Determining image information from the command line on OS X using file

For a file that is an image, you can determine the type of image from a shell prompt, e.g., from a Terminal window, on an OS X system using the file command:

$ file menu_button
menu_button: PNG image data, 18 x 18, 8-bit/color RGB, non-interlaced

For PNG images, the command will also reveal the size of the image, e.g., for the example above the image is 18 pixels wide by 18 pixels high. The first number is the width and the second number is the height, though in this case the height equals the width.

The command can be useful if a file has a missing extension or if you need to verify that the file extension matches the actual image type.

The command determines the type of image stored in a file from a "magic number" stored near the beginning of the file. For PNG images, the PNG file header, which is the first 8 bytes of the file, will contain ASCII 89 P N G cr nl sub nl.
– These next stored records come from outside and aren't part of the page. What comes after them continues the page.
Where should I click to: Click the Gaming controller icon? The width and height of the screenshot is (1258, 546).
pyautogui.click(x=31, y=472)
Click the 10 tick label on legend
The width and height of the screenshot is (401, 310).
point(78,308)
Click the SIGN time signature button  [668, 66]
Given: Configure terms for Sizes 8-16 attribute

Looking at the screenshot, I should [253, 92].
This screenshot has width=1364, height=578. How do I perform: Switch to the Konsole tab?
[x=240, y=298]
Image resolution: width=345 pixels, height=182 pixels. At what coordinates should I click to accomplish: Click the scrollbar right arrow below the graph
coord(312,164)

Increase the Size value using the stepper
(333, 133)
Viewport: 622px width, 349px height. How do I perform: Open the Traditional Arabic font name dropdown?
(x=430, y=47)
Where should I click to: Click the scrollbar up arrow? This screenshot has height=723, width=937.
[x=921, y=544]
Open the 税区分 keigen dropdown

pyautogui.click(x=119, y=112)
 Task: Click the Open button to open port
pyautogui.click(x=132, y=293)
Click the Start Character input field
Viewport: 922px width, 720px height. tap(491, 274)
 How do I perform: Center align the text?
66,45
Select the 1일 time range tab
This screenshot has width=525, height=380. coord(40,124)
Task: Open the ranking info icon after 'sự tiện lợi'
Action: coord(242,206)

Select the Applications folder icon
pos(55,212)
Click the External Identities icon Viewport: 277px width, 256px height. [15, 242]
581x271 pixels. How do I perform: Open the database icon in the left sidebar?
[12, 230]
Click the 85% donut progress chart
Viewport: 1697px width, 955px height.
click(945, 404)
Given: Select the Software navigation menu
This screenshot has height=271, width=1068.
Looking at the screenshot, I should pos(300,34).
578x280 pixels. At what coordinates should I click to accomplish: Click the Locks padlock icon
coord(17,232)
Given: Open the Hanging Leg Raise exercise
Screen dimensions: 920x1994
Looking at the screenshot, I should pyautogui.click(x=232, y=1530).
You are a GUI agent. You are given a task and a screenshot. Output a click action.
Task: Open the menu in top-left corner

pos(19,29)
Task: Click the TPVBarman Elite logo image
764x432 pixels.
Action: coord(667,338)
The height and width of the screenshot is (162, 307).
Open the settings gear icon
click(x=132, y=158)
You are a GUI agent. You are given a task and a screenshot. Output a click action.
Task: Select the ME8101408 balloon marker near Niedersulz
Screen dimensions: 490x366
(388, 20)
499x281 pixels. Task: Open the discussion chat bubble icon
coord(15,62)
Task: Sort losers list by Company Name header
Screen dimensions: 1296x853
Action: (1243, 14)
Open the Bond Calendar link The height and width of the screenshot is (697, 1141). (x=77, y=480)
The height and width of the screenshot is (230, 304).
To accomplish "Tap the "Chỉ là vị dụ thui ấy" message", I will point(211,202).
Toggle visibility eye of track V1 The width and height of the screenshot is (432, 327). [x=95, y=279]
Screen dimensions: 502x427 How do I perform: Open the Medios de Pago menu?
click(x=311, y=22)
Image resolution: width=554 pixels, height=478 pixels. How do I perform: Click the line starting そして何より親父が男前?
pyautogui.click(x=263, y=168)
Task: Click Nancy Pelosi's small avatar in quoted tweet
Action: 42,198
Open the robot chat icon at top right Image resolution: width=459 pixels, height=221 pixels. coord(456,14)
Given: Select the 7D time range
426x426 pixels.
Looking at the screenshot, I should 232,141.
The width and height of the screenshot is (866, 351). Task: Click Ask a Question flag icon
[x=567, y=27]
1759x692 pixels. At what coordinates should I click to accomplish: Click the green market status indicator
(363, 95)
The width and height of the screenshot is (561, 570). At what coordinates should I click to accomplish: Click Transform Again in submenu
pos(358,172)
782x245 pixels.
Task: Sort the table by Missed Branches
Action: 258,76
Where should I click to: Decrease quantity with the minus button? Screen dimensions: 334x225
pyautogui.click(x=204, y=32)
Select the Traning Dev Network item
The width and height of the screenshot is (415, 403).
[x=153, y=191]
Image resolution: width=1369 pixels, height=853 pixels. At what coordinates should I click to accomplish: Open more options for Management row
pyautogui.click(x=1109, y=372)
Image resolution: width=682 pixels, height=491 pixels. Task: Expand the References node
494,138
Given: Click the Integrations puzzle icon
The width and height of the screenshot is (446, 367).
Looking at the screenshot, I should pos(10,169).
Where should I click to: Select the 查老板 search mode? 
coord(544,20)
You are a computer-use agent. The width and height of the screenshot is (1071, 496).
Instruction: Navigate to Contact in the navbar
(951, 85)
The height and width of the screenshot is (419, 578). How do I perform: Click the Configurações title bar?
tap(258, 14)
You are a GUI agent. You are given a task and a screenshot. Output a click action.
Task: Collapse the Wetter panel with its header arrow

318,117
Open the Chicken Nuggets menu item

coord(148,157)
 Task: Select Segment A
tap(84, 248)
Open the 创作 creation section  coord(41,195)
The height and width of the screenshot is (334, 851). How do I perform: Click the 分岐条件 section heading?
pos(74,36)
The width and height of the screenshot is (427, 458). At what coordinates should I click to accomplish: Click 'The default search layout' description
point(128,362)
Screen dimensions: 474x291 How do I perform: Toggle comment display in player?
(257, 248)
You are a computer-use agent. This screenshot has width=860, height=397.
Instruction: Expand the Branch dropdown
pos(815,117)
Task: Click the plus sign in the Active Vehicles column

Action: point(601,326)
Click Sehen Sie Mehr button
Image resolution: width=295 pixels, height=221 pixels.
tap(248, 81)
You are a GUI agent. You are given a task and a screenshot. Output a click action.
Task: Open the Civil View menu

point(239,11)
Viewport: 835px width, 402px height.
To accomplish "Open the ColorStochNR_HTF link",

CR represents a carriage return (octal 15, decimal 13, hexadecimal 0D) and NL represents a newline, aka line feed, character (decimal 10, octal 12, hexadecimal 0A). ASCII SUB is octal 032, decimal 26 and hexadecimal 1A. The first character before "PNG" is octal 211, which is decimal 137 and hexadecimal 89.

You can see the characters at the beginning of the file using the od utility, which is a filter which displays the specified files, or standard input if no files are specified, in a specified format. Supported formats include octal, decimal, hexadecimal, or ASCII. E.g, to display the first 8 bytes of a file in ASCII format, you can use the -a option to display the data in ASCII format and the -N option to display only the first 8 bytes.

$ od -a -N 8 menu_button 
0000000   89   P   N   G  cr  nl sub  nl                                
0000010

The 89 is the hexadecimal number for the first byte; that is 137 in decimal and 211 in octal. The first 8 bytes in octal format are shown below:

$ od -b -N 8 menu_button 
0000000   211 120 116 107 015 012 032 012                                
0000010

The hexdump command with the -C ("C" stands for "canonical") option can be used to display both hexadecimal and ASCII output at the same time.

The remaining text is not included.